» Records shown:
__________
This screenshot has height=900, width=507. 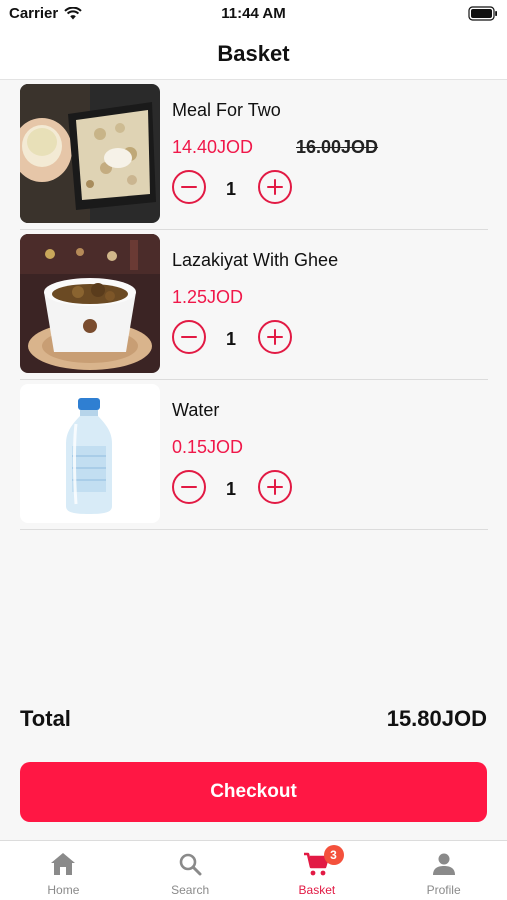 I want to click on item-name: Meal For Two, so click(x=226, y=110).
__________
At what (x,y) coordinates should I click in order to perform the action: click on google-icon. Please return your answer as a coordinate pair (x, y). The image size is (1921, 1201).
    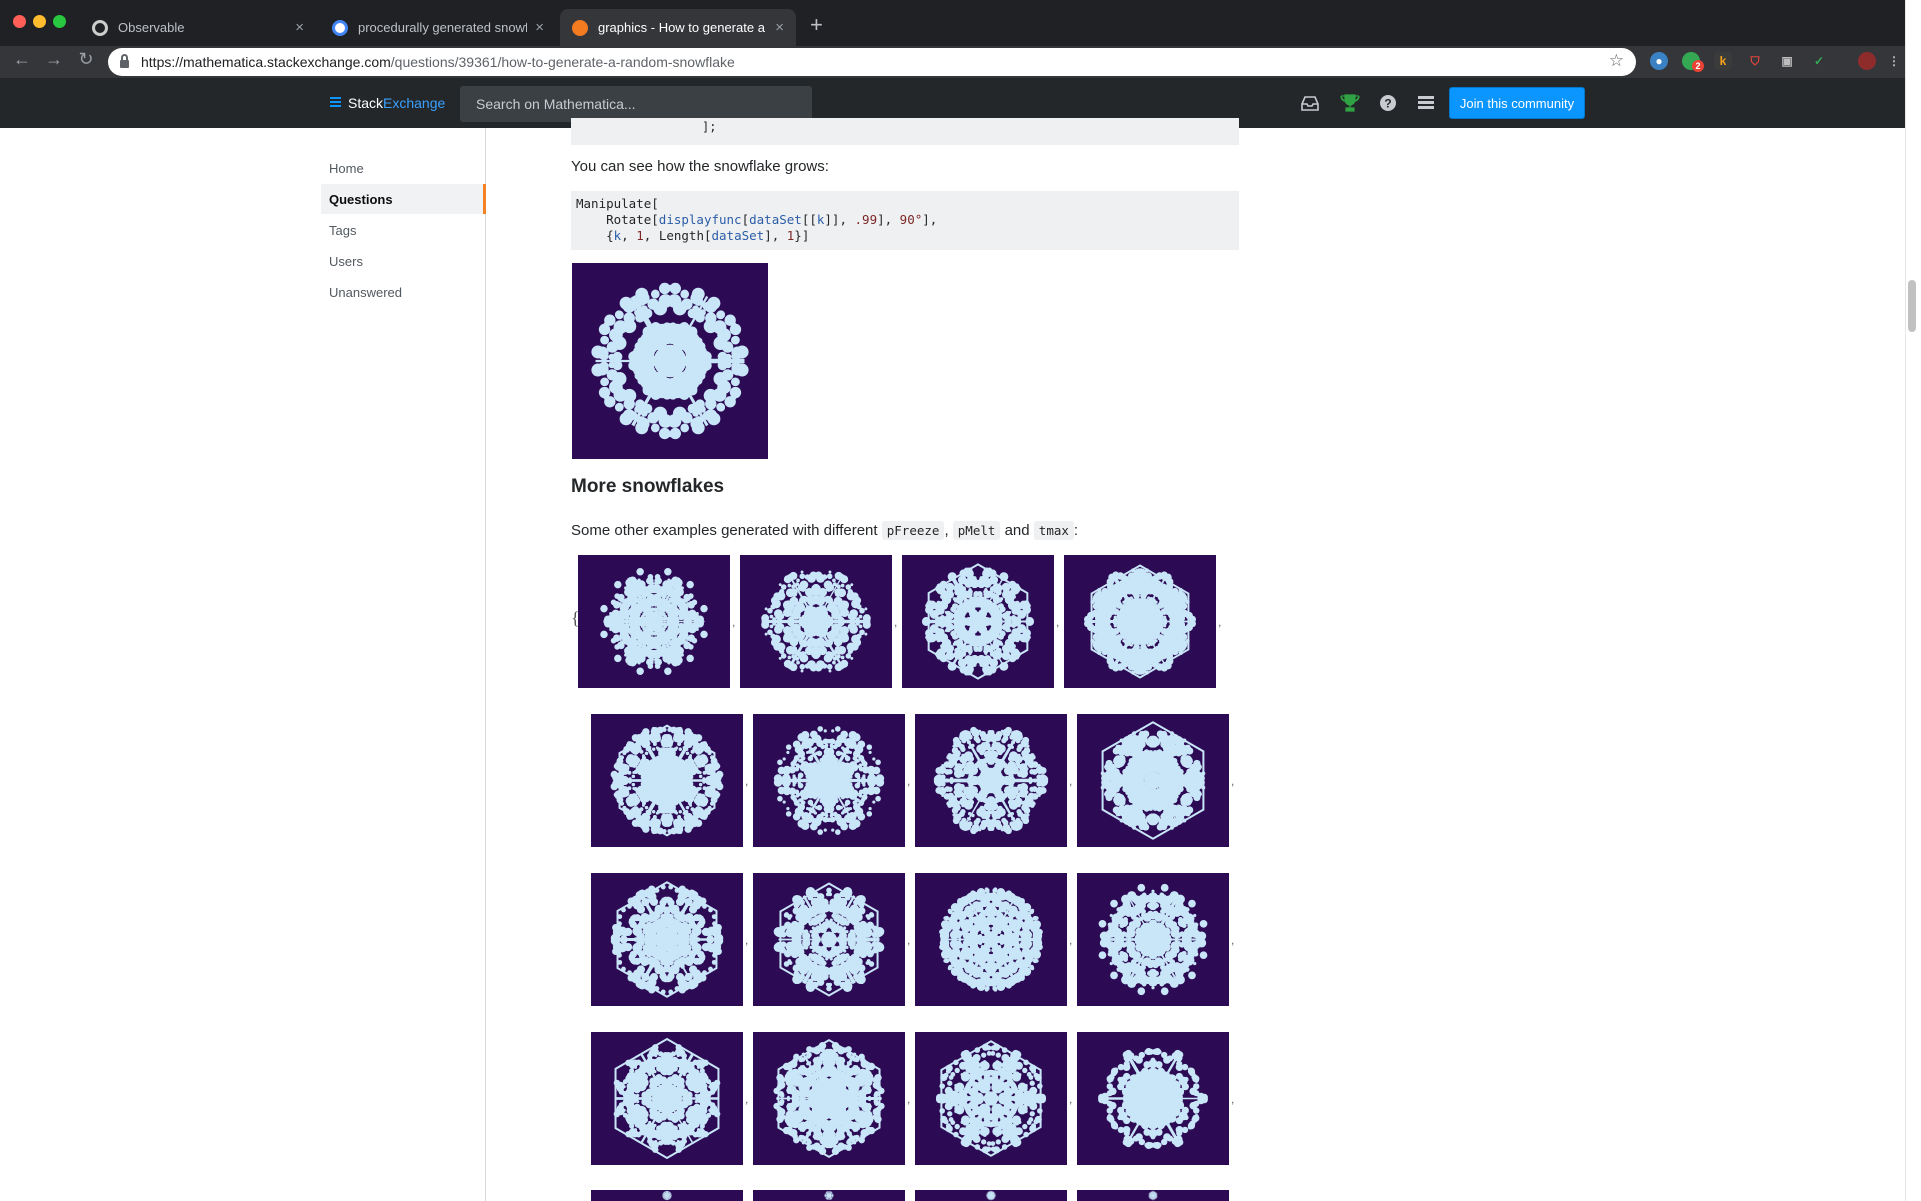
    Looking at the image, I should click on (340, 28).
__________
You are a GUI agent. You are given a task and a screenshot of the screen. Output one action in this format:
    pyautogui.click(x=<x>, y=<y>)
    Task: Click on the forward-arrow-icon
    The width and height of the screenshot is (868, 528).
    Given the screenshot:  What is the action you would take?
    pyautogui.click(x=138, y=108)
__________
» To-do item: Transcribe the rows above word for word, beginning at the line that has "At what (x,y)" and stopping after the line that has "Looking at the". Leave the pictures out of your copy.

» Reply:
At what (x,y) coordinates should I click in order to perform the action: click on google-icon. Please return your answer as a coordinate pair (x, y). The image size is (1921, 1201).
    Looking at the image, I should click on (340, 28).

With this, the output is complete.